On-Premise RAG Search

So I have a question and maybe this will require the QNAP staff to answer..

I wanted to experiment with on-premise LLM and RAG searches in Qsirch. However, I do not have a GPU installed in my NAS. I do have the QNAP USB AI Accelerator device.

On QNAP’s website, nothing is said about a GPU being required:

But apparently it is. But why can’t we use the AI accelerator instead of the GPU?

The On-premise RAG search loads LLMs into video memory at the time of the first search. If there’s insufficient GPU memory, it reports an error (insufficient memory).

They don’t state minimum requirements, but they do list “Recommended” requirements here:

How to Set up On-Prem Qsirch RAG | QNAP

And they “recommend” an RTX 4000 (Ada Generation, which has 20GB of vRAM) and an RTX 6000 Pro (also Ada gen, which has 96GB of vRAM). For kicks I tried with a RTX 3050 6GB and was able to load some of the smaller models, but not a lot. Performance is similar to just running ollama on a comparable desktop.

Regarding the “AI Accelerator”, I’d venture a guess it doesn’t have the memory for this sort of task, but better to let QNAP explain/cover that use-case.. :slight_smile:

Just to add, you can always use the On-line LLMs in the RAG search feature, but your NAS will ship data to Gemini, ChatGPT, etc, vs. being fully on-prem. No GPU required since all the work is being done in those cloud provider’s DCs.

Hope this helps.

Aha. OK. The memory is probably the big thing here. I would agree that the accelerators probably don’t have the memory.

I’m not going to give up my 10 Gbit fiber and put in a GPU that may or may not work well with this in my TS-873A. Not worth it.

And really don’t want to go out to the world with my searches. I can do that with just going to those websites…

Thanks for your interest in Qsirch RAG Search.

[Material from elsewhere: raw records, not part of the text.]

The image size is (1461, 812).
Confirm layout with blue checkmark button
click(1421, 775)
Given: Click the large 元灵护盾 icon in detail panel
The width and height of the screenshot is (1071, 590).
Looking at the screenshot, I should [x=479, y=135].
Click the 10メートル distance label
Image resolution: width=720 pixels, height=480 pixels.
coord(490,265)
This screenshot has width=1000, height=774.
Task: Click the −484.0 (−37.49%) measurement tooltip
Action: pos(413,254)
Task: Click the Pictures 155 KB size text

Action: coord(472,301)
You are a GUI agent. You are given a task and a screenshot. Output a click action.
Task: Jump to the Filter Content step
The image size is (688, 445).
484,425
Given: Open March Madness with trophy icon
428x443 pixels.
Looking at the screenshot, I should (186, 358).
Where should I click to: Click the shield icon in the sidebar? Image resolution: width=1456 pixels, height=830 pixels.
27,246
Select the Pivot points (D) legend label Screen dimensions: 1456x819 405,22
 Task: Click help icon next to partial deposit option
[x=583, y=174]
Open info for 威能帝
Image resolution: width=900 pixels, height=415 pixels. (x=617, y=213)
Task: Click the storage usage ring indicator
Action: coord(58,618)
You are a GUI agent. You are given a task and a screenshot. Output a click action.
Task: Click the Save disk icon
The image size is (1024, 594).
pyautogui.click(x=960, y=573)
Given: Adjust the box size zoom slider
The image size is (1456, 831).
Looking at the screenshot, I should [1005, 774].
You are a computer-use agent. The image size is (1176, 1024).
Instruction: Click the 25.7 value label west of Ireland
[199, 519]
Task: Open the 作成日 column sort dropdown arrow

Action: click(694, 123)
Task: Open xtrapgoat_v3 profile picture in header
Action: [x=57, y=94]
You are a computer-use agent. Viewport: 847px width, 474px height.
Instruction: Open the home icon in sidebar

At the moment, if you want to run Qsirch with an on-prem LLM + RAG search, it does need an NVIDIA GPU. The main reason is that local LLMs need quite a bit of GPU memory to run properly, and that’s something the AI Accelerator can’t really handle yet.

We understand that you’re concerned about data privacy and prefer to keep your data local. That makes total sense.
However, if you’re open to trying RAG search with a cloud LLM for evaluation purposes, it can be a good way to get a clear picture of how RAG works in Qsirch and how to set up OpenAI-compatible APIs.

You can also start with a small or non-sensitive dataset just to understand the workflow first, and then decide later whether running everything on-prem with a GPU makes sense for your use case.

Thank you, Vivian. I don’t really need an LLM search capability. It was really more of experimenting with the capabilities of the NAS.